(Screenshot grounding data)
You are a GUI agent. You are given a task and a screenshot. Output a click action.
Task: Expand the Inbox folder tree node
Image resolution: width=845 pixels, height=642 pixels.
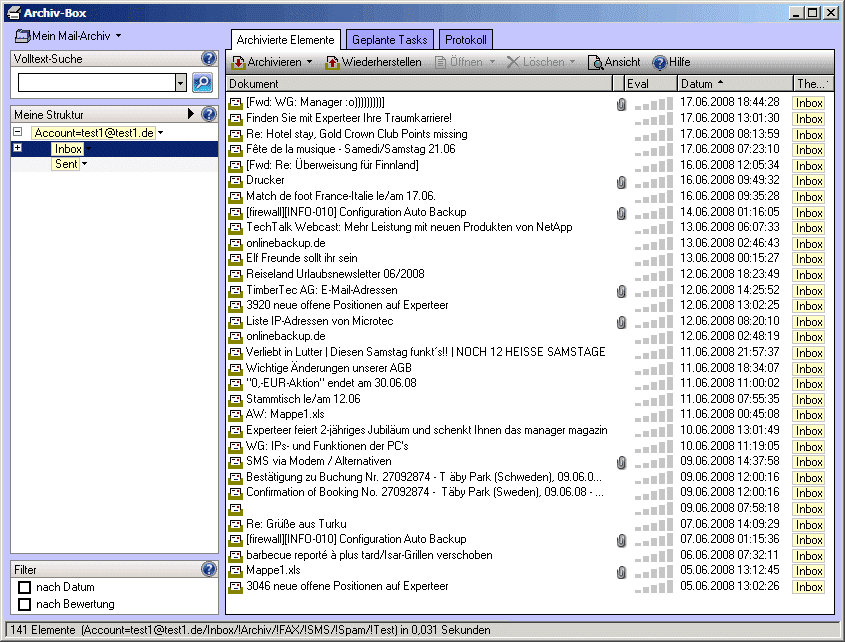pos(18,149)
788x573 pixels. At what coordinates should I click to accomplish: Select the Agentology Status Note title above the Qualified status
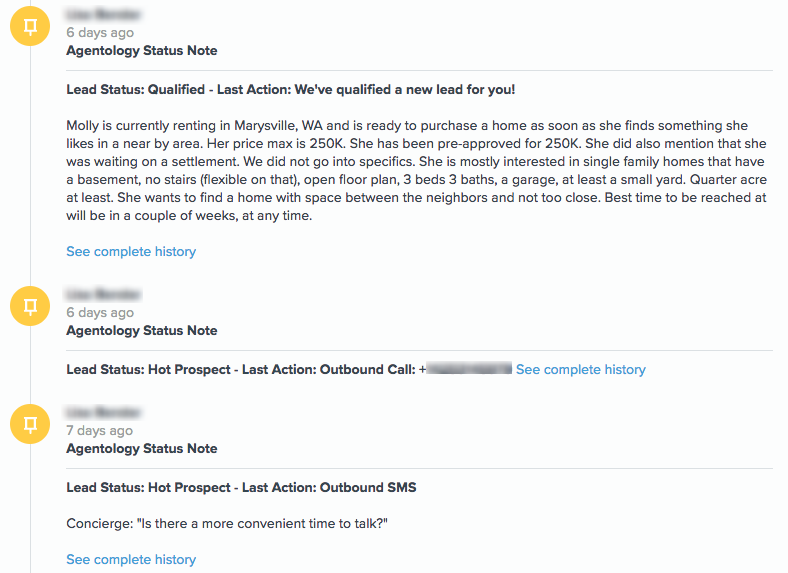click(141, 51)
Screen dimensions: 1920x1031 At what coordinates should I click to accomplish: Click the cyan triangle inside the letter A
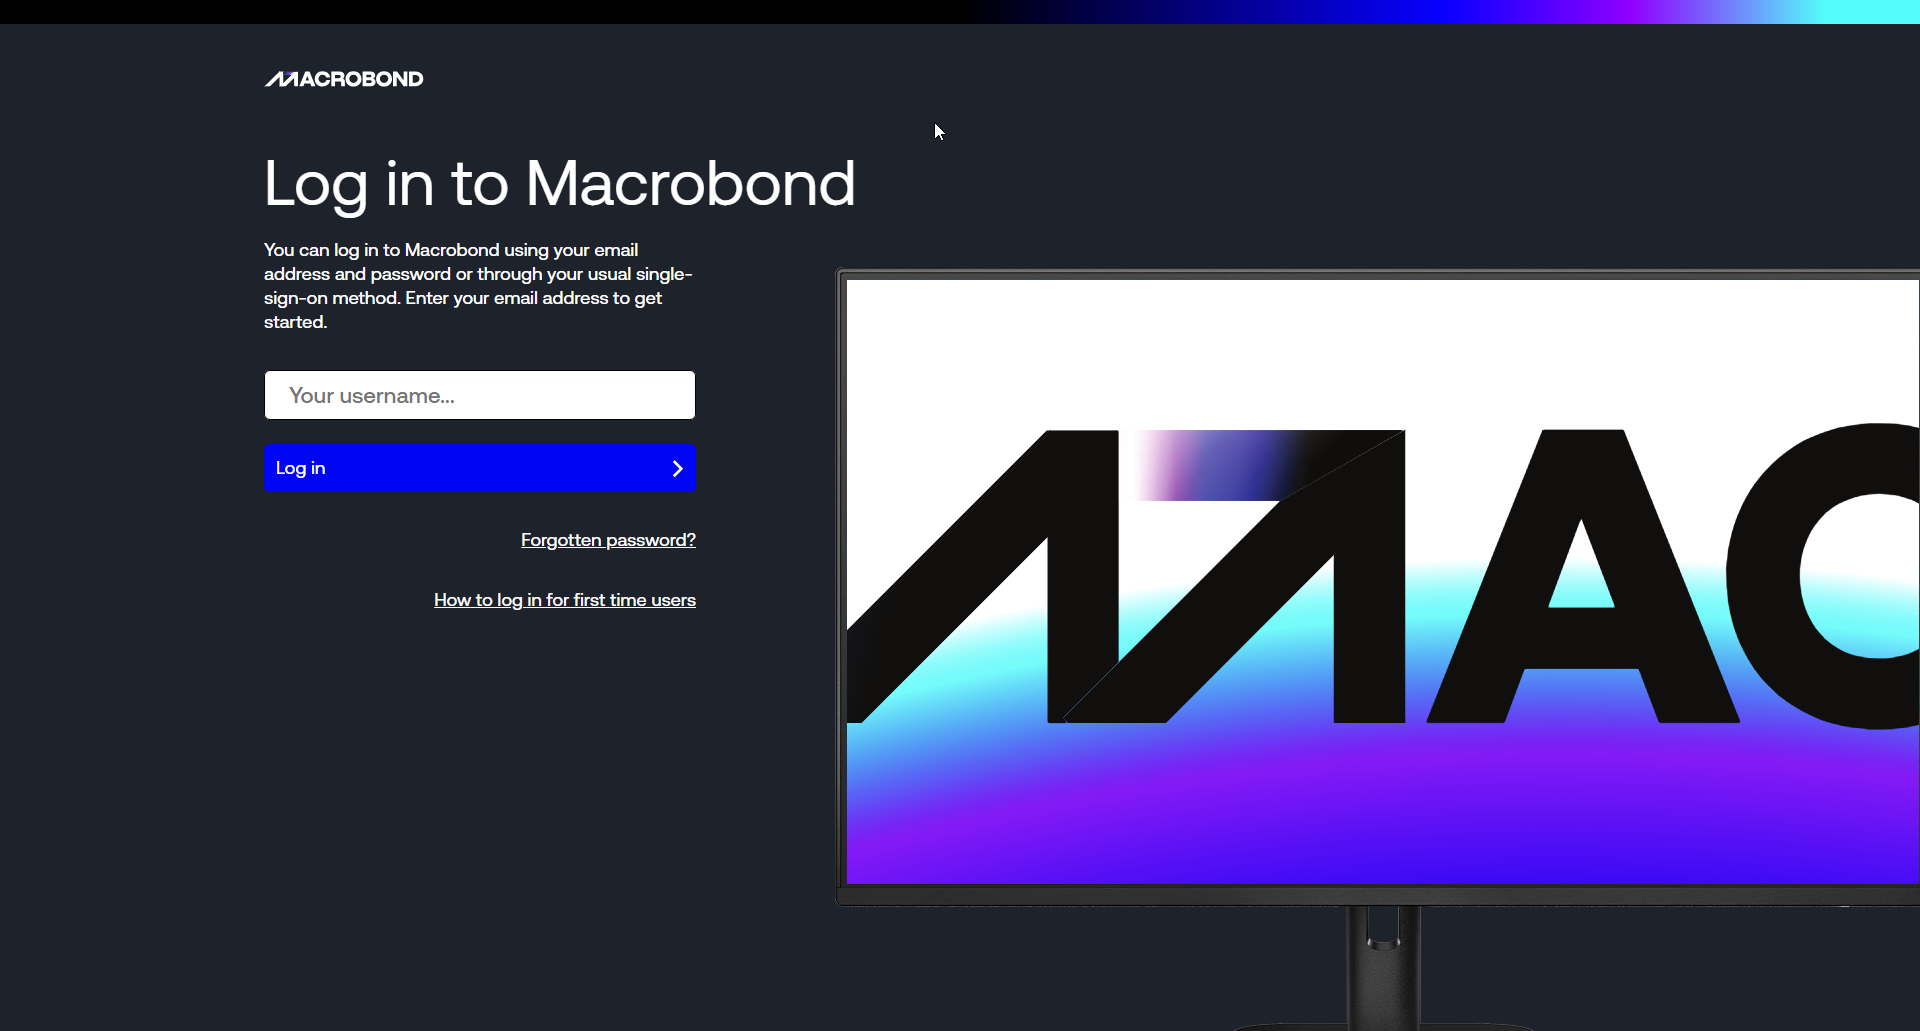1581,580
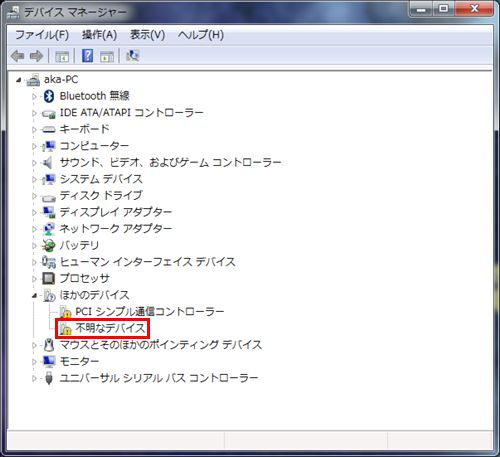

Problem details. The data above should be repeated in full and exactly, with no pictures carried over.

Response below.
You are a GUI agent. You are given a task and a screenshot. Output a click action.
Task: Expand the Inbox folder tree node
Image resolution: width=845 pixels, height=642 pixels.
pos(18,149)
788x573 pixels. At what coordinates should I click to accomplish: Select the Agentology Status Note title above the Qualified status
click(141, 51)
Screen dimensions: 1920x1031 At what coordinates should I click to accomplish: Click the cyan triangle inside the letter A
1581,580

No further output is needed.